I have a potential use-case for --before-regex. I work in networking and Cisco/Arista-like devices represent configuration in a white-space indented context.

...
interface Ethernet 3/7.800
 ipv4 address 192.0.2.1/30
 ipv6 address 2001:db8::1/126
 load-interval 30
 flow ipv4 monitor fmm_ipv4 sampler ipfix-sample ingress
 flow ipv6 monitor fmm_ipv6 sampler ipfix-sample ingress
 flow mpls monitor fmm_mpls sampler ipfix-sample ingress
 description CUST1: Primary Circuit
 encapsulation dot1q 800

interface Ethernet 3/8.900
 ...
 description CUST2: Primary Circuit

What I would like to do is run something like:

% rg --before-regex='^interface' "description CUST1:" config_backups

and get back the following:

config_backups/switch1.config:
100-interface Ethernet 3/7.800
107: description CUST1: Primary Circuit

More or less, what I want is something that works/functions a lot like the context line in a diff/patch. I can see the use-case to include JUST the context line, but I can also see the use-case to include anything between the match and the context-line (line 101-106)

For an implementation, I'm wondering if what's below might fit rust well. I'm not describing rust types (apologies, not a Rust dev), but I think it might match the memory model well if I understand it.

  • Define a before_context variable that's an array of strings
  • When the --before-context line matches:
    • Clear the existing before_context (if any)
    • Add current line to context
  • When the pattern matches
    • Output the contents of before_context
    • Output the matched line (as you would normally do)
    • Clear the before_context variable
  • When neither the pattern or --before-context matches:
    • Add the line of the file to the context... or not... maybe this needs to be an option to allow for either of the things above?

That last bullet has a bounding issue in that it's worst-case scenario is "the whole file". If you want to bound the problem, you may want to have a flag that sets the maximum length before_context can be and truncates if it's exceeded.

I also suppose that array would need to be more than "an array of strings" since you need line-numbers with it.

I tend to get by with using regex like ^int| description CUST1:, but it still gives me more "context" than I need since it includes EVERY interface and not just the one I'm matching.
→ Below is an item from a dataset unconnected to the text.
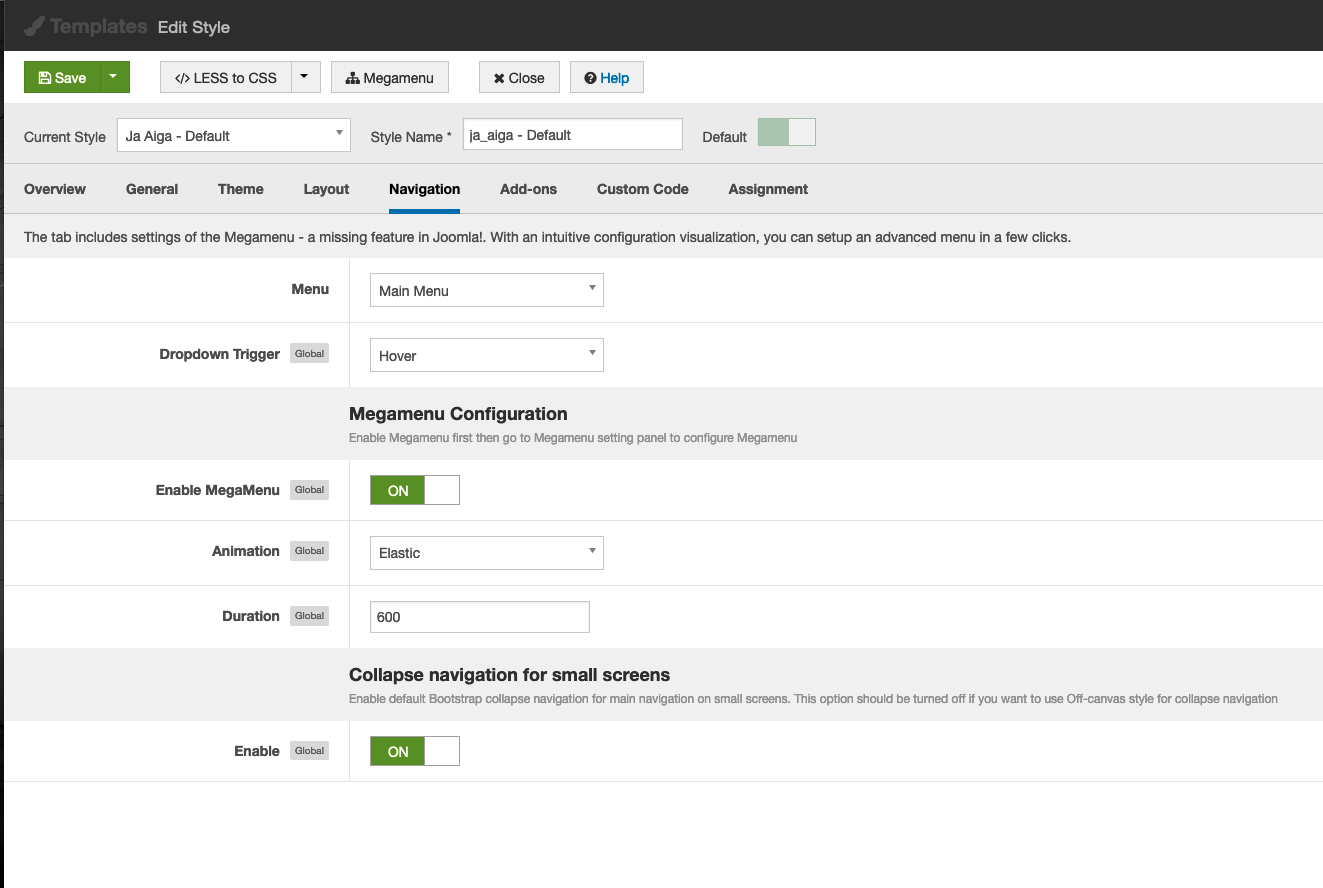Click the Duration input field

point(479,617)
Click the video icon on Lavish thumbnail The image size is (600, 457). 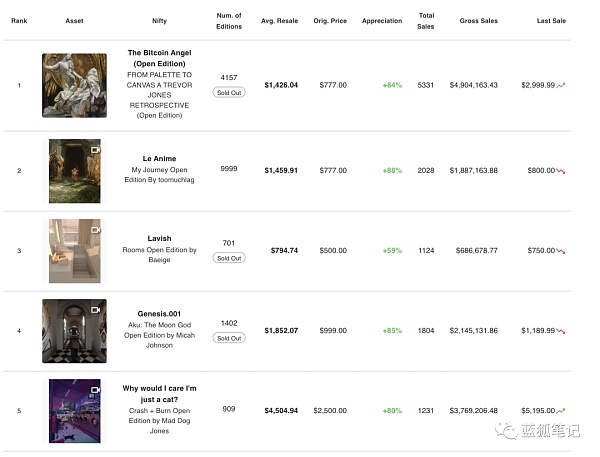coord(95,229)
So, it's not an urgent feature, but it'd be a nice addition for me.

LMK if you want me to spin up a separate ticket for this.

jamesharr avatar Sep 19 '23 16:09 jamesharr

There's another use-case that's related to this, but not exactly the same. Configuration can be nested fairly deep. The context is usually displayed by adding a space in front.

router bgp 65001
 vrf A
  neighbor 192.0.2.1
   ...
  neighbor 192.0.2.2
   ...

 vrf B
  neighbor 192.0.2.3
   remote-as 65002
   local-as 65002 no-prepend replace-as
   description Route Collector
   update-source Loopback7
   address-family ipv4 unicast
    route-policy DROP-ALL in
    route-reflector-client
    route-policy ROUTE-COLLECTOR out

I might want to run

rg --indent-context "route-policy ROUTE-COLLECTOR" config_backups

and get back

config_backups/router1.config:
100-router bgp 65001
107- vrf B
108-  neighbor 192.0.2.3
113-   address-family ipv4 unicast
116:    route-policy ROUTE-COLLECTOR out

[Pedantry] Technically, the language grammar doesn't assign significance to the leading whitespace (like Python does), this is just how the router will display it. You can take the example above, and remove leading/trailing whitespace and it's still valid configuration. However, for the purposes of ripgrep, I'd assume that the leading space(s) are an indicator of context.

Similar to before, I can see the use-case for both "I just want to know what section I'm in" and "I want to know everything between "router bgp 65001" and the "route-policy ROUTE-COLLECTOR" line.

I suspect this one is going to be a bit more challenging to implement, but it's still based on a real-world use-case.

Again, not urgent. I don't know of anything that does this today, but it's in one of those "this would have been nice to have for the last 20 years" category for a lot of network engineers.

jamesharr avatar Sep 19 '23 16:09 jamesharr

Some (non-UNIX) versions of grep seem to provide a -p flag for paragraph.

--after-regex '\n\n' would be a simple and flexible alternative.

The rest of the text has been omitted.